Ms. Palin claimed that The Times defamed her when it published a 2017 editorial erroneously linking her political rhetoric to a mass shooting. A jury threw out the suit, a day after the federal judge in the case indicated he would dismiss the claims if the jury ruled in her favor because her legal team had failed to meet the high legal standards for public figures who claim defamation. The Times, which acknowledged and corrected the error in question soon after it was published, has not lost a libel case in an American courtroom in at least 50 years.
Mr. Young, 88, who was the longest-serving Republican in Congress and who was first elected in 1973, died on March 18. The scramble among potential candidates to fill his unexpired term started almost immediately. Friday was the deadline to file official paperwork, and the Alaska Division of Elections had received submissions from 37 candidates by Friday afternoon.
Ms. Palin will face a host of both far-right and establishment Republican rivals, including Nick Begich III, the Republican scion of Alaskan political royalty; State Senator Joshua Revak, an Iraq war veteran who previously worked for Mr. Young; and Tara Sweeney, who served in the Trump administration as assistant secretary of the interior for Indian affairs.
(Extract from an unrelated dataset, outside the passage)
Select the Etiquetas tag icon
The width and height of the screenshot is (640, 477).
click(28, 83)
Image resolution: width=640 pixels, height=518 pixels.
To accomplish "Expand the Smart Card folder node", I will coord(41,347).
“She certainly has a constituency,” Art Hackney, a consultant on Mr. Revak’s campaign, said of Ms. Palin, adding that “whoever wants to file” will have to “bring it on” to defeat Mr. Revak.
Ms. Palin will also have some formidable challengers from the progressive left, including Al Gross, a former orthopedic surgeon who ran unsuccessfully for Senate in 2020, and Christopher Constant, an openly gay Democrat who is a member of the Anchorage Assembly.
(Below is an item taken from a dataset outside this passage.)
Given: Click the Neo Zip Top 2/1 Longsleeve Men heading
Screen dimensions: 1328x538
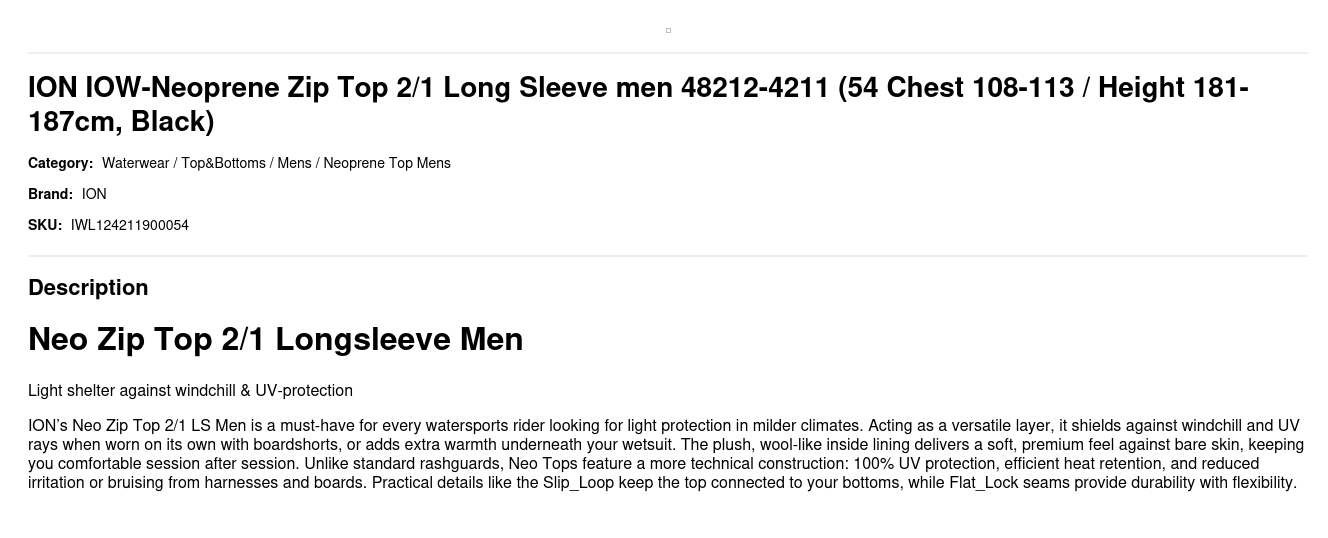Looking at the screenshot, I should click(276, 339).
Ms. Palin, who became one of only three women ever on a major party’s presidential ticket, has since tended to stay out of the national glare. But she roused concern in New York in January when she dined outdoors days after testing positive for the coronavirus.
She had passed several times before on running for higher office, including in 2012, when several of the activists who would help Mr. Trump get elected tried to convince her to run against former President Barack Obama.